El movimiento de Scouts Católicos d´Aragón está de celebración. Con motivo de su 40 aniversario, la organización ha preparado un encuentro especial durante este fin de semana en la localidad de San Esteban de Litera, un municipio con una estrecha vinculación histórica con el escultismo.
La celebración, que se extiende durante tres días para aprovechar el puente festivo, cuenta con la participación de unas 100 personas, incluyendo educadores y jóvenes de entre 6 y 20 años. El programa de actividades ha sido diseñado para conectar las raíces del movimiento con el presente. Los participantes realizarán juegos conjuntos basados en las actividades que practicaban los primeros scouts hace 120 años, como explica Loreto Montañés, delegada diocesana en Barbastro-Monzón.
Entre esos juegos ancestrales, y como curiosidad, está uno inspirado en el moderno Geocaching, pero sustituyendo el uso de dispositivos móviles por mapas de papel para fomentar el descubrimiento directo del entorno local. En definitiva, el juego de pistas de toda la vida, con el que los chavales descubrirán el municipio y su entorno.
El evento culminará el domingo con un acto comunitario, una eucaristía conjunta y una comida popular, donde los más jóvenes mostrarán a sus familias lo aprendido durante el encuentro.
Porque uno de los pilares de este aniversario es la integración de las familias en el movimiento. Según señala Montañés, los grupos cuentan con un comité de familias donde padres y madres colaboran activamente para sacar adelante los proyectos educativos.

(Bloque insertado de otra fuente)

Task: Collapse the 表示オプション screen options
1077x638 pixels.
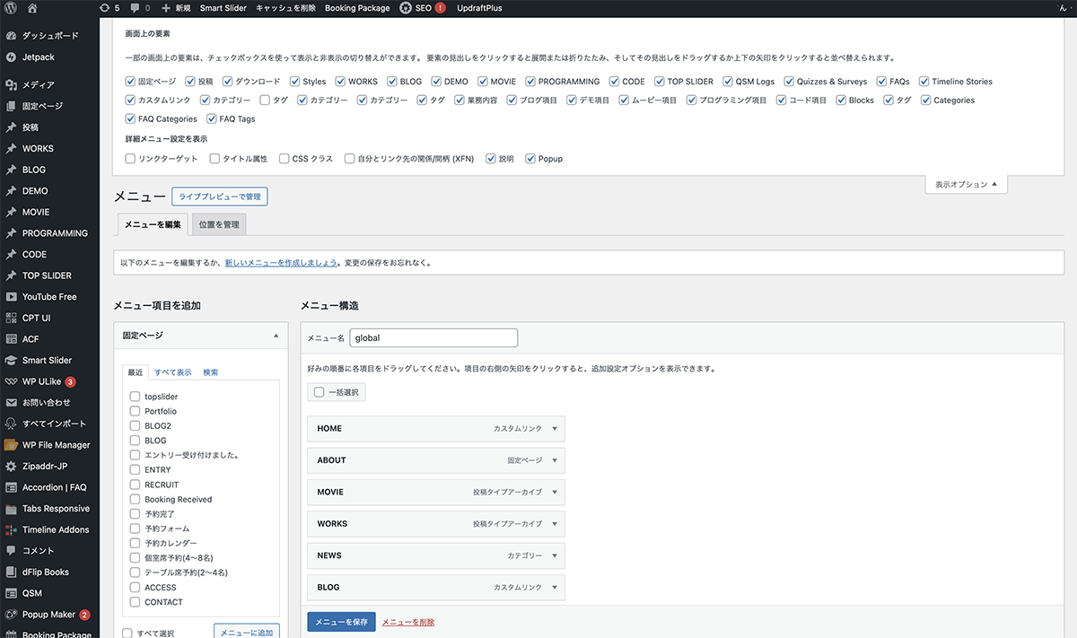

La celebración también sirve para reflexionar sobre el impacto del escultismo en la sociedad actual. Montañés, quien se unió al movimiento hace casi 30 años durante su etapa universitaria, destaca que el objetivo principal es ser una ayuda para las familias y escuelas en la formación de ciudadanos que sean «artífices de un mundo mejor».
Además de su labor educativa, los Scouts Católicos de Aragón mantienen un fuerte compromiso con el servicio social, destacando su colaboración activa con la Pastoral de la Salud en las peregrinaciones a Lourdes, una tarea en la que se involucran jóvenes a partir de los 15 años.
Con este 40 aniversario, el movimiento reafirma su vigencia en Aragón, apostando por el trabajo en red con parroquias y otras entidades locales para seguir dejando el mundo «en mejores condiciones de como lo encontramos».